If, then, we are deprived of the right to use analogous means at sea, the object for which we fight battles almost ceases to exist. Defeat the enemy’s fleets as we may, he will be but little the worse. We shall have opened the way for invasion, but any of the great continental Powers can laugh at our attempts to invade single-handed. If we cannot reap the harvest of our success by deadening his national activities at sea, the only legitimate means of pressure within our strength will be denied us. Our fleet, if it would proceed with such secondary operations as are essential for forcing a peace, will be driven to such barbarous expedients as the bombardment of seaport towns and destructive raids upon the hostile coasts.
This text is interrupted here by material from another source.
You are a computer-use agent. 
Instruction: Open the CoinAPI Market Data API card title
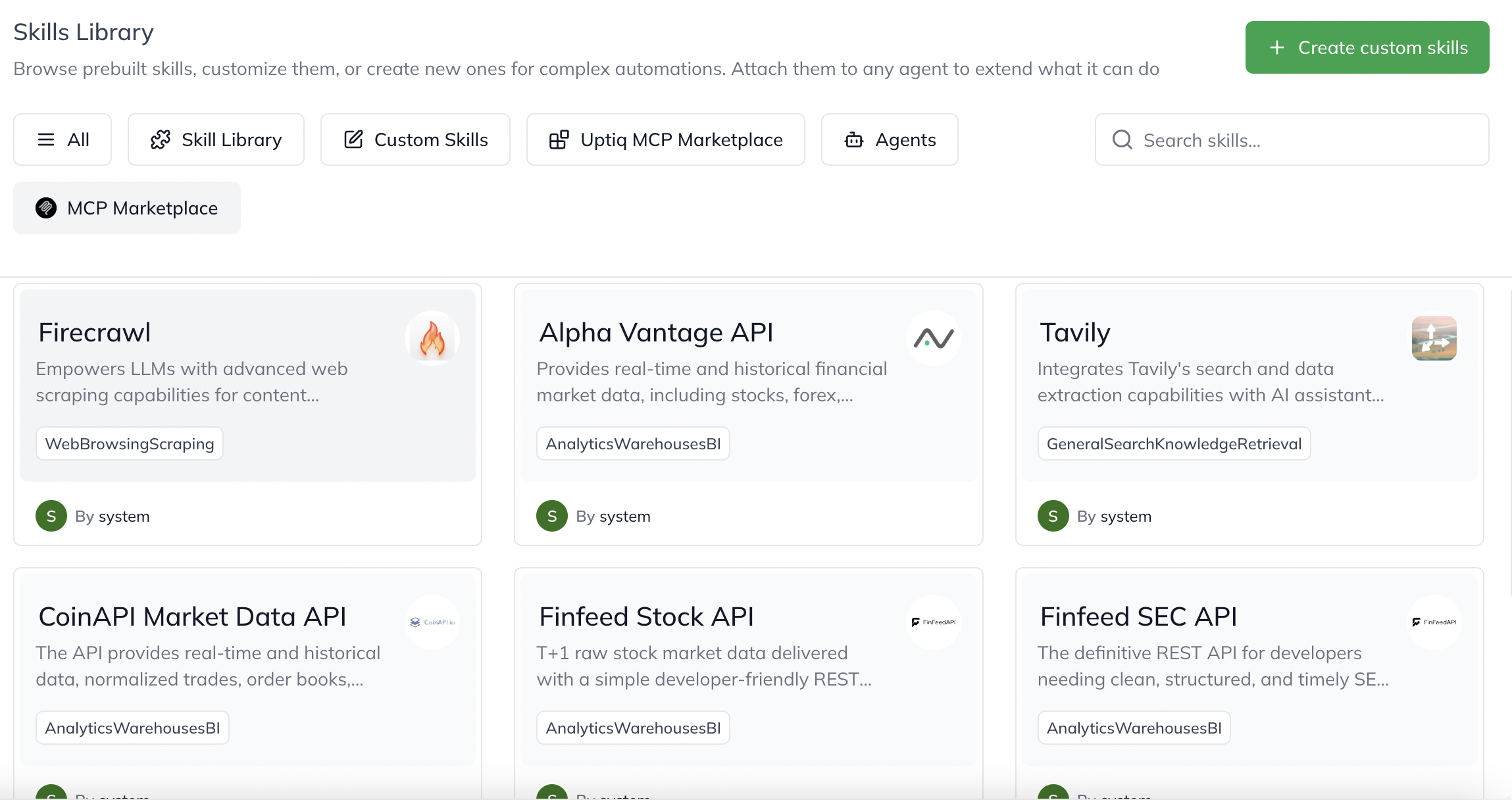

If the means of pressure which follow successful fighting were abolished both on land and sea there would be this argument in favour of the change, that it would mean perhaps for civilised States the entire cessation of war; for war would become so impotent, that no one would care to engage in it. It would be an affair between regular armies and fleets, with which the people had little concern. International quarrels would tend to take the form of the mediaeval private disputes which were settled by champions in trial by battle, an absurdity which led rapidly to the domination of purely legal procedure. If international quarrels could go the same way, humanity would have advanced a long stride. But the world is scarcely ripe for such a revolution. Meanwhile to abolish the right of interference with the flow of private property at sea without abolishing the corresponding right ashore would only defeat the ends of humanitarians. The great deterrent, the most powerful check on war, would be gone. It is commerce and finance which now more than ever control or check the foreign policy of nations. If commerce and finance stand to lose by war, their influence for a peaceful solution will be great; and so long as the right of private capture at sea exists, they stand to lose in every maritime war immediately and inevitably whatever the ultimate result may be. Abolish the right, and this deterrent disappears; nay, they will even stand to win immediate gains owing to the sudden expansion of Government expenditure which the hostilities will entail, and the expansion of sea commerce which the needs of the armed forces will create. Any such losses as maritime warfare under existing conditions must immediately inflict will be remote if interference with property is confined to the land. They will never indeed be serious except in the case of complete defeat, and no one enters upon war expecting defeat. It is in the hope of victory and gain that aggressive wars are born. The fear of quick and certain loss is their surest preventive. Humanity, then, will surely beware how in a too hasty pursuit of peaceful ideals it lets drop the best weapon it has for scotching the evil it has as yet no power to kill.
In what follows, therefore, it is intended to regard the right of private capture at sea as still subsisting. Without it, indeed, naval warfare is almost inconceivable, and in any case no one has any experience of such a truncated method of war on which profitable study can be founded.